Apartar a moradia dessas pessoas de seu local de trabalho rompe a tradição da comunidade como um todo, inviabiliza o seu modo de sobrevivência e massacra uma parte da história de Maceió. Basta conversar com um pescador para perceber a importância de morar próximo onde o barco está atracado – ele precisa verificar se os ventos e a maré permitem a viagem. Por vezes, essas viagens ocorrem à noite e não há transportes coletivos nesse horário entre o bairro do Trapiche e de Jaraguá, restando a alternativa de se deslocarem de bicicleta ou a pé, num percurso perigoso de cerca de 3,5km. Ou então, pode-se conversar com uma marisqueira para ouvir que ela pode ganhar de R$ 5,00 a R$ 35,00 por dia com seu trabalho, mas com a passagem de ônibus de ida e volta custando quase R$ 5,00 não compensa se deslocar. Além disso, morando no mesmo local de seu trabalho, ela pode cuidar de seus filhos, mas quem os olhará no Trapiche enquanto ela trabalha em Jaraguá? E se as crianças não presenciarem o dia-a-dia de seus pais, como a tradição será preservada se é no cotidiano que ela se transmite? São algumas justificativas das famílias que “teimam” em permanecer na vila.

 Se de um lado tem-se um projeto para melhorar a qualidade de vida dessas pessoas e de outro há a necessidade delas permanecerem em Jaraguá, porque não revitalizar a área mantendo no local moradias dignas, pelo menos, para as famílias “resistentes” (cerca de 35 famílias)? A resposta é bem evasiva : Porque o Plano Diretor prevê a área como uma zona de interesse ambiental e paisagístico (ZIAP) e por isso não comportaria moradias (mas permite a infraestrutura pesqueira...).

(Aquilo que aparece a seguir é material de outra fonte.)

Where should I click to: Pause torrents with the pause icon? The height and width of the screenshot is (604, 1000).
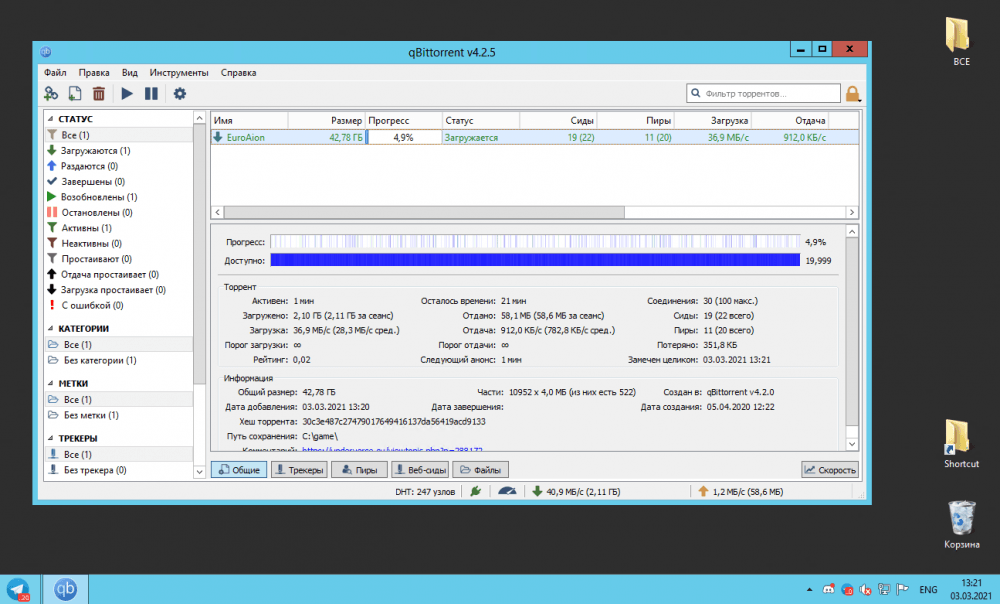click(x=151, y=94)
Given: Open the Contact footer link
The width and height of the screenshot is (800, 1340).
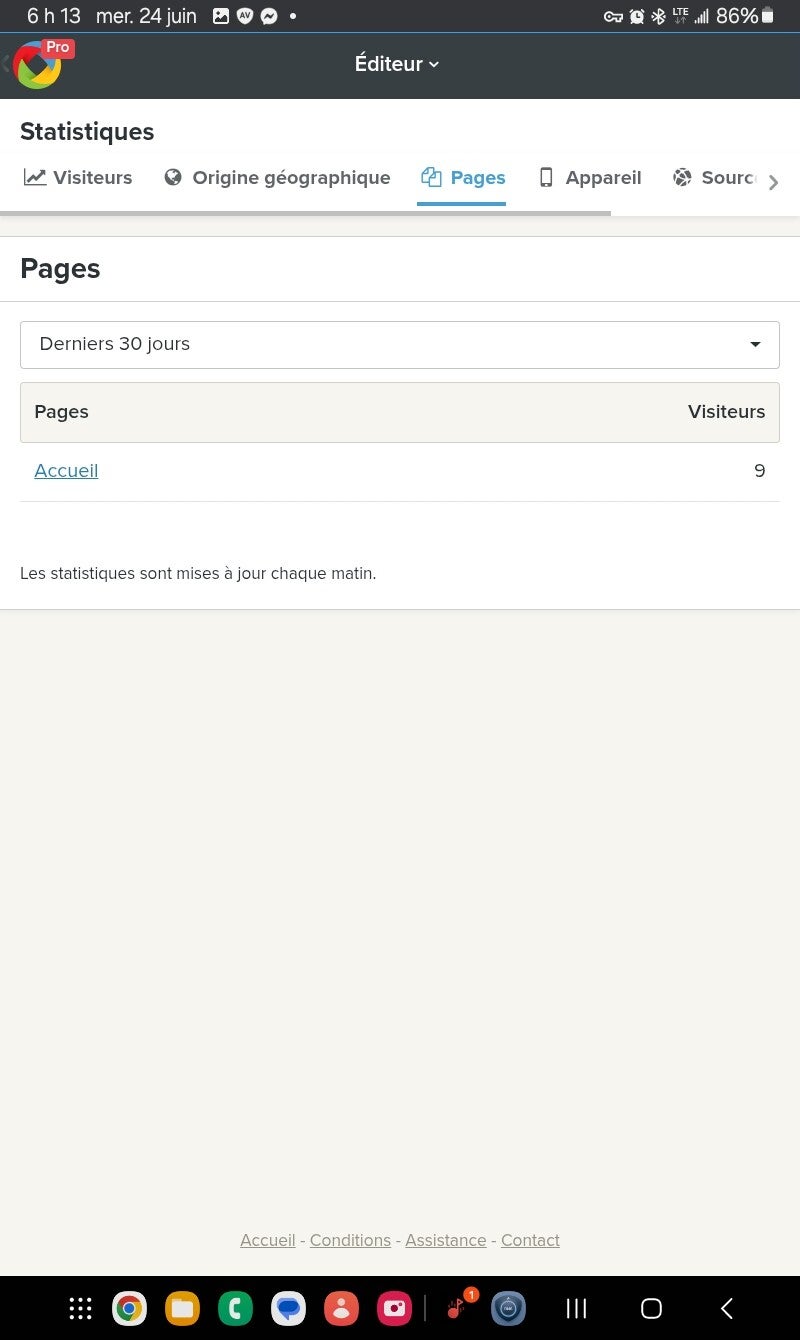Looking at the screenshot, I should 530,1240.
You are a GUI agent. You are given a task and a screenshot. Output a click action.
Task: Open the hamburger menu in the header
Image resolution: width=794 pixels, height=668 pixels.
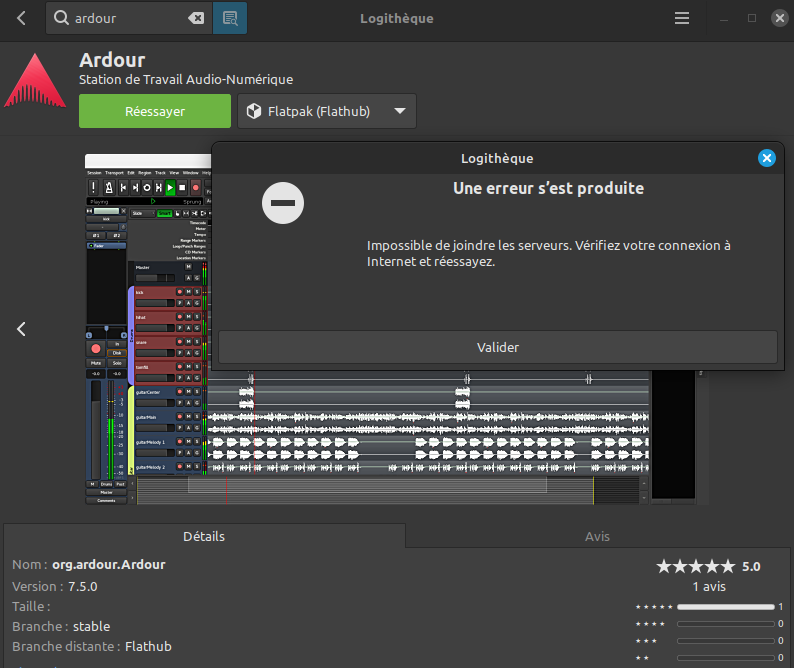pos(682,18)
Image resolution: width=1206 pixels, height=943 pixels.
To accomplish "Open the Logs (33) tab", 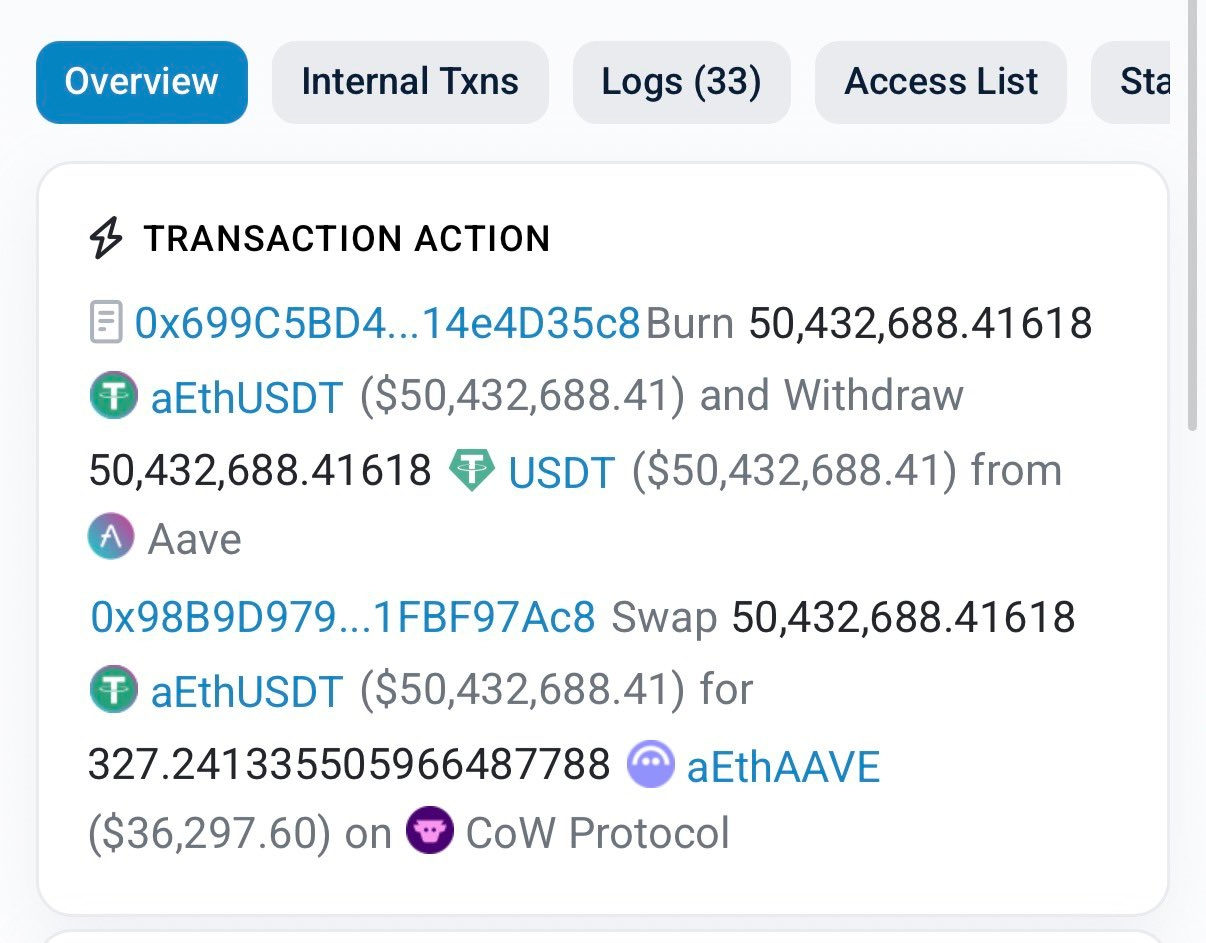I will [681, 82].
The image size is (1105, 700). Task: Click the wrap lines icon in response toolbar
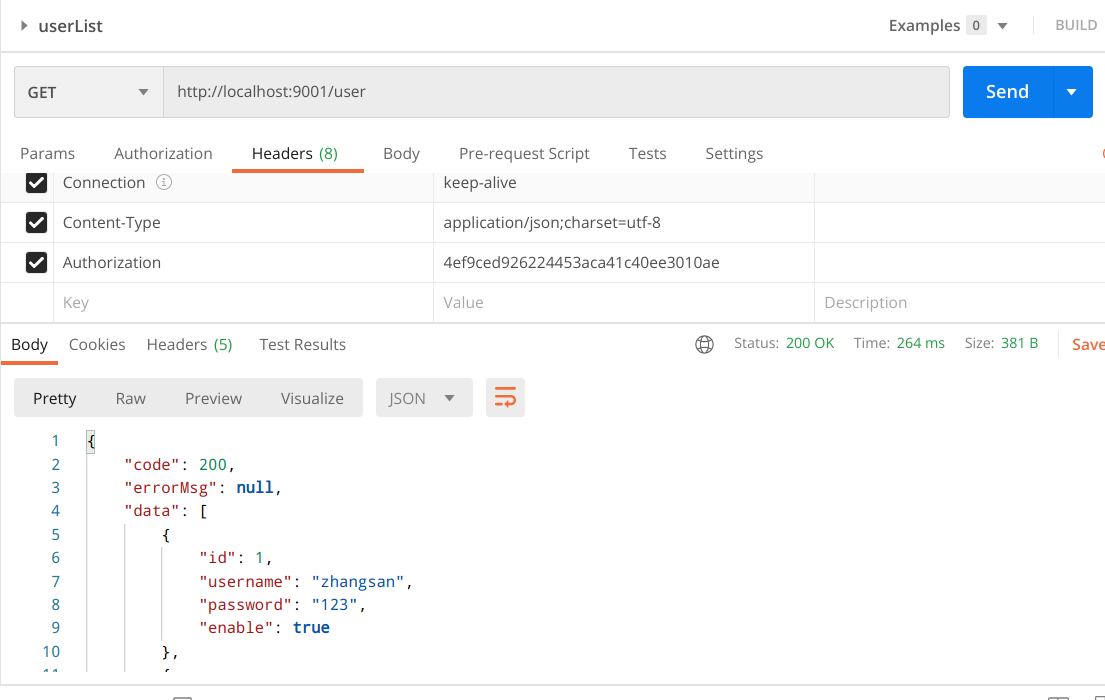click(x=505, y=398)
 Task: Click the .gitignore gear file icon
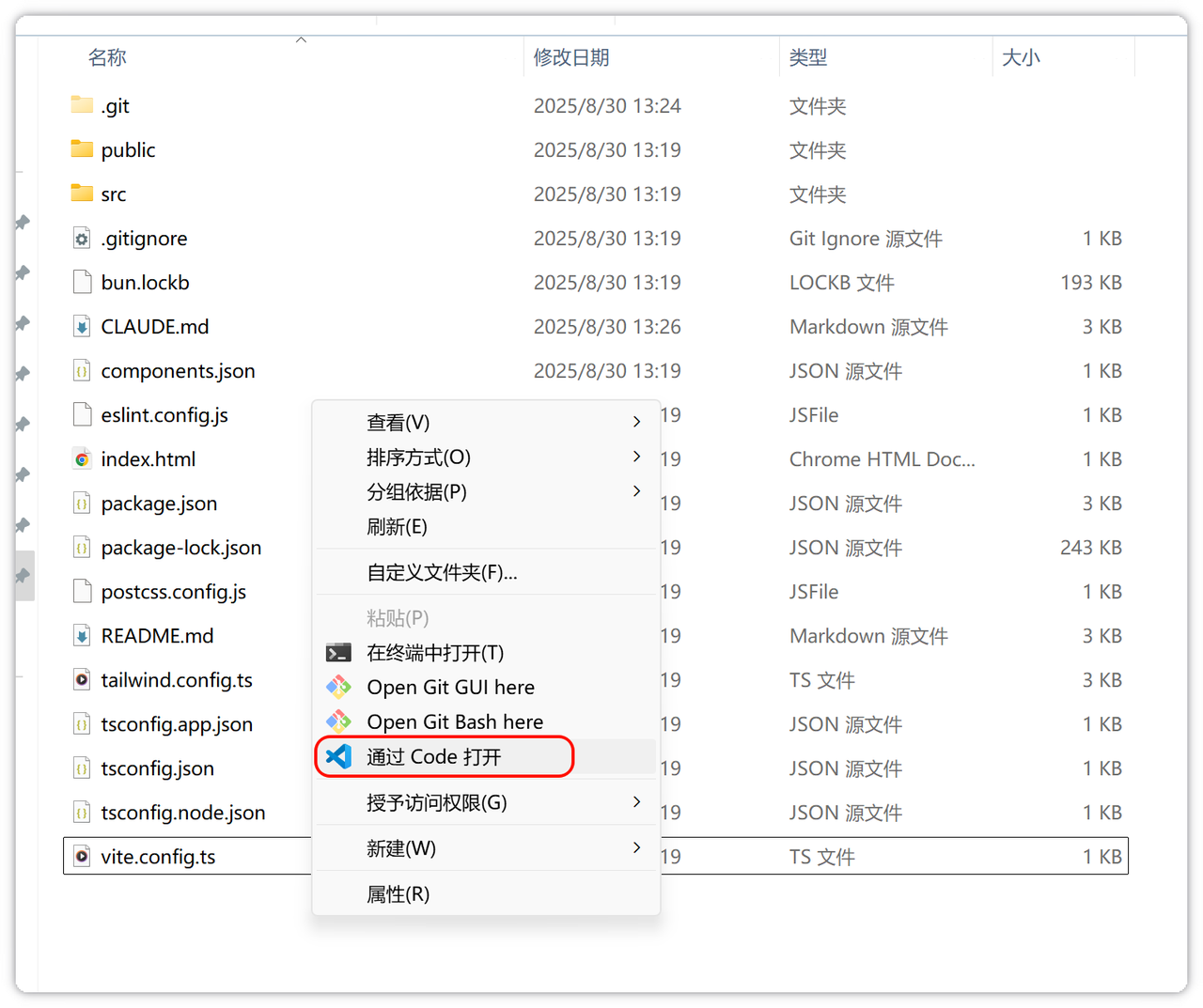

Entretanto, o fato de ser ZIAP não impede a presença de moradias na área, pois o Plano Diretor assegura o “apoio à população residente para desenvolvimento de atividades relacionadas à pesca artesanal” (art. 34, III). Estabelece ainda que Jaraguá é zona especial de preservação cultural, tendo como uma de suas diretrizes o “incentivo ao uso residencial” (art. 53, II).

O mesmo Plano Diretor nos dá sinais de intenções políticas sobre o bairro, quando prevê a construção de uma marina na enseada de Jaraguá (art. 53, p. único, V). Que garantia se tem que essa marina não será incorporada ao projeto de revitalização, já que foi prevista no Plano Diretor? A marina requer uma local “selecionado” (perto do porto e da área turística) e para pessoas “selecionadas”, não fazendo sentido a permanência de uma comunidade pesqueira em seu entorno.

E então voltamos ao discurso da violência e da dignidade. É mais fácil justificar a transferência daquelas famílias para lhes garantir dignidade do que vislumbrar nas entrelinhas desse discurso uma dupla violência: a omissão do poder público, que nunca dotou a área de infraestrutura e serviços e, agora, utiliza-se da própria torpeza para justificar a sua remoção; e a própria remoção, que destruirá um modo de vida tradicional e, com ela, parte da história de Maceió. É o discurso utilizado para mascarar a segregação sócio-espacial em nossa cidade.